Spacecraft properties
- Spacecraft: Crew Dragon Endurance
- Spacecraft type: Crew Dragon
- Manufacturer: SpaceX
- Launch mass: 12,519 kg (27,600 lb)
- Landing mass: 9,616 kg (21,200 lb)

Crew
- Crew size: 4
- Members: Jasmin Moghbeli; Andreas Mogensen; Satoshi Furukawa; Konstantin Borisov;
- Expedition: Expedition 69/70

Start of mission
- Launch date: August 26, 2023, 07:27:27 UTC (3:27:27 am EDT)
- Rocket: Falcon 9 Block 5 (B1081‑1), Flight 249
- Launch site: Kennedy, LC‑39A

End of mission
- Recovered by: MV Megan
- Landing date: March 12, 2024, 09:47 UTC (5:47 am EDT)
- Landing site: Gulf of Mexico, near Pensacola, Florida

Orbital parameters
- Reference system: Geocentric orbit
- Regime: Low Earth orbit
- Inclination: 51.66°

Docking with ISS
- Docking port: Harmony zenith
- Docking date: August 27, 2023, 13:16 UTC
- Undocking date: March 11, 2024, 15:20 UTC
- Time docked: 197 days, 2 hours, 4 minutes

= SpaceX Crew-7 =

2023 American crewed spaceflight to the ISS

SpaceX Crew-7 was the seventh crewed operational NASA Commercial Crew flight and the eleventh overall crewed orbital flight of a Crew Dragon spacecraft.

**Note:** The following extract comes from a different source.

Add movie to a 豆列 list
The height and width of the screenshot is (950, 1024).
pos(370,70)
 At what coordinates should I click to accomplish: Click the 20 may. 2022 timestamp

The mission launched on August 26, 2023, transporting four crew members to the International Space Station (ISS), consisting of one NASA astronaut Jasmin Moghbeli, one ESA astronaut Andreas Mogensen of Denmark, one JAXA astronaut Satoshi Furukawa, and one Roscosmos cosmonaut Konstantin Borisov. Mogensen was the first non-American to serve as a pilot of Crew Dragon.

== Crew ==

Prime crew
| Position | Astronaut |  |
| Commander | Jasmin Moghbeli, NASA Expedition 69/70 First spaceflight |  |
| Pilot | Andreas Mogensen, ESA Expedition 69/70 Second spaceflight |  |
| Mission specialist | Satoshi Furukawa, JAXA Expedition 69/70 Second and last spaceflight |  |
| Mission specialist | Konstantin Borisov, Roscosmos Expedition 69/70 First spaceflight |  |
References:

Backup crew
| Position | Astronaut |  |
|---|---|---|
| Commander | Matthew Dominick, NASA |  |
| Pilot | Michael Barratt, NASA |  |
| Mission specialist | Jeanette Epps, NASA |  |
| Mission specialist | Alexander Grebenkin, Roscosmos |  |

== Mission ==
The seventh SpaceX operational mission in the Commercial Crew Program launched on August 26, 2023. The European segment of the mission is called Huginn, named after the raven from Norse mythology of the same name.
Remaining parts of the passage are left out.